DIRECTIVE>
Can you write out the listing below word for word, starting at the line that contains "Open the Pricing page from navigation" and ending at the line that contains "Action: click(290, 192)", with both of those lines included?

ITEMS>
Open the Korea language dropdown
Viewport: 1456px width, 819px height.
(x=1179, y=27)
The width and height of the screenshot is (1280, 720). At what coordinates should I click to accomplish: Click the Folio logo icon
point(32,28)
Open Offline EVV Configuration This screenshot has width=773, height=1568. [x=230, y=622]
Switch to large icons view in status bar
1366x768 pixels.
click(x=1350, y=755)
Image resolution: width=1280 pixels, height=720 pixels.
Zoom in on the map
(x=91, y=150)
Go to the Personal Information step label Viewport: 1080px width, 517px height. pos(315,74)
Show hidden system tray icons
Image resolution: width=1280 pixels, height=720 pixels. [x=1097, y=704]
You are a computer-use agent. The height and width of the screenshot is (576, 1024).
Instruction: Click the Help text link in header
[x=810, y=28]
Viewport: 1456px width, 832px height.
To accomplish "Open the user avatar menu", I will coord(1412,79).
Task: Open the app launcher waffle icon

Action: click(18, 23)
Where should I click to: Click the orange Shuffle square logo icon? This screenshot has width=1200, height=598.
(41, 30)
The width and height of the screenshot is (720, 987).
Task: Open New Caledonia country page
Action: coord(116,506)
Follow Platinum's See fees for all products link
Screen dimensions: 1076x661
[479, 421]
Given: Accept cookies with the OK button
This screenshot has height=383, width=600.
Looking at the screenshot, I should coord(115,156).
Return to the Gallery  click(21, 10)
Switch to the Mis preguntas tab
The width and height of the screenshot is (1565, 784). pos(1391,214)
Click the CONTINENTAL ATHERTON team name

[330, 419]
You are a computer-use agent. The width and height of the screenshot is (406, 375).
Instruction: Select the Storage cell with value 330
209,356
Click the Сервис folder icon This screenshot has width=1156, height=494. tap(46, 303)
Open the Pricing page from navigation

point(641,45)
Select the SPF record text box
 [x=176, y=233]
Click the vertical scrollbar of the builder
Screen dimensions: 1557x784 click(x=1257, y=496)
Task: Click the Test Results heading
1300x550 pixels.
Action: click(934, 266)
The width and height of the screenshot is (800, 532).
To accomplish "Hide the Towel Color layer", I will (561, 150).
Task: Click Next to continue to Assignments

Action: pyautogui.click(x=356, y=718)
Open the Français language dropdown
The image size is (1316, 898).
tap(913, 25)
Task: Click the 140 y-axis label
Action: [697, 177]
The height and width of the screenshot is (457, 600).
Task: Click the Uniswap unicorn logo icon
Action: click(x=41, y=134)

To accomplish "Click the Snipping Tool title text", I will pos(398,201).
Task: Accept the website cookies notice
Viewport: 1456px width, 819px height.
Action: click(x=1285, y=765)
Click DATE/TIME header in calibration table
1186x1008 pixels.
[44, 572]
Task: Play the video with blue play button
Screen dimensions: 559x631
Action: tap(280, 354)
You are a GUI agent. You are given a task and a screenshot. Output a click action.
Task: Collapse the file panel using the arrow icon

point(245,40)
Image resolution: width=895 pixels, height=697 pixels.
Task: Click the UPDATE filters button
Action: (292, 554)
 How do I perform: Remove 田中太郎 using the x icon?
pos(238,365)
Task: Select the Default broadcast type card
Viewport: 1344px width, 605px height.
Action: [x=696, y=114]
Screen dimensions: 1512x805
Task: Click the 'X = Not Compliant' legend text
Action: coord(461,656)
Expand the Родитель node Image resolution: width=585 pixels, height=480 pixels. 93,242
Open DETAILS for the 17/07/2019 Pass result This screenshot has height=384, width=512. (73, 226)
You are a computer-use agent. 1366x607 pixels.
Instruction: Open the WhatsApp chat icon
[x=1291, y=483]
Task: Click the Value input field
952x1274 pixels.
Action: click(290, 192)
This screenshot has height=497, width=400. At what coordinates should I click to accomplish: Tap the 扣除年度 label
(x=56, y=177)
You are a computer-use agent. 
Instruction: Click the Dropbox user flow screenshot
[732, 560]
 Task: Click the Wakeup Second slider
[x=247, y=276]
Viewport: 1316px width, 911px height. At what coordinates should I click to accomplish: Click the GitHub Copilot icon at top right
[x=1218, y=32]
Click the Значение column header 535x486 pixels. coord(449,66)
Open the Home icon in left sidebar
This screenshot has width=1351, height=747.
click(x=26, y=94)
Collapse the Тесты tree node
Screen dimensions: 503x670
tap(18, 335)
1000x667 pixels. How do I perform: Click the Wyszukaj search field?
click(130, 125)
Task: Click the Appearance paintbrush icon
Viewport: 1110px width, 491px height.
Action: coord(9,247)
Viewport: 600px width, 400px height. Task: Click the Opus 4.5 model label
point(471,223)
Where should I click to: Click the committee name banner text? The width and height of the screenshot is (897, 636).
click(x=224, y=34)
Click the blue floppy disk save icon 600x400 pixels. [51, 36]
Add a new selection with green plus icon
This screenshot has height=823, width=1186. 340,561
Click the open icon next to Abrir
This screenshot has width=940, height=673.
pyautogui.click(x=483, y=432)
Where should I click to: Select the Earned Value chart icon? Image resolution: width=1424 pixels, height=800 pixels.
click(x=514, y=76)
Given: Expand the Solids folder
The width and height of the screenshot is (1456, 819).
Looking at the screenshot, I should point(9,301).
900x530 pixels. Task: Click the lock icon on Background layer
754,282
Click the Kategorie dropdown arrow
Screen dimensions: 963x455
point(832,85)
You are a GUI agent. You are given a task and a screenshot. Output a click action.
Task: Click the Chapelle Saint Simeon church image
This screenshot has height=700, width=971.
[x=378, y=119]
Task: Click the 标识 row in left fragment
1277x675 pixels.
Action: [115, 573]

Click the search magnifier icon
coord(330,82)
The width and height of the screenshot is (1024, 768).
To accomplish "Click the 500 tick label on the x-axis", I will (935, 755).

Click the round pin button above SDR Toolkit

TASK SOLUTION>
Open the Pricing page from navigation

point(641,45)
Select the SPF record text box
 [x=176, y=233]
Click the vertical scrollbar of the builder
Screen dimensions: 1557x784 click(x=1257, y=496)
Task: Click the Test Results heading
1300x550 pixels.
Action: click(934, 266)
The width and height of the screenshot is (800, 532).
To accomplish "Hide the Towel Color layer", I will (561, 150).
Task: Click Next to continue to Assignments

Action: pyautogui.click(x=356, y=718)
Open the Français language dropdown
The image size is (1316, 898).
tap(913, 25)
Task: Click the 140 y-axis label
Action: [697, 177]
The height and width of the screenshot is (457, 600).
Task: Click the Uniswap unicorn logo icon
Action: click(x=41, y=134)

To accomplish "Click the Snipping Tool title text", I will pos(398,201).
Task: Accept the website cookies notice
Viewport: 1456px width, 819px height.
Action: click(x=1285, y=765)
Click DATE/TIME header in calibration table
1186x1008 pixels.
[44, 572]
Task: Play the video with blue play button
Screen dimensions: 559x631
Action: tap(280, 354)
You are a GUI agent. You are given a task and a screenshot. Output a click action.
Task: Collapse the file panel using the arrow icon

point(245,40)
Image resolution: width=895 pixels, height=697 pixels.
Task: Click the UPDATE filters button
Action: (292, 554)
 How do I perform: Remove 田中太郎 using the x icon?
pos(238,365)
Task: Select the Default broadcast type card
Viewport: 1344px width, 605px height.
Action: [x=696, y=114]
Screen dimensions: 1512x805
Task: Click the 'X = Not Compliant' legend text
Action: coord(461,656)
Expand the Родитель node Image resolution: width=585 pixels, height=480 pixels. 93,242
Open DETAILS for the 17/07/2019 Pass result This screenshot has height=384, width=512. (73, 226)
You are a computer-use agent. 1366x607 pixels.
Instruction: Open the WhatsApp chat icon
[x=1291, y=483]
Task: Click the Value input field
952x1274 pixels.
Action: click(290, 192)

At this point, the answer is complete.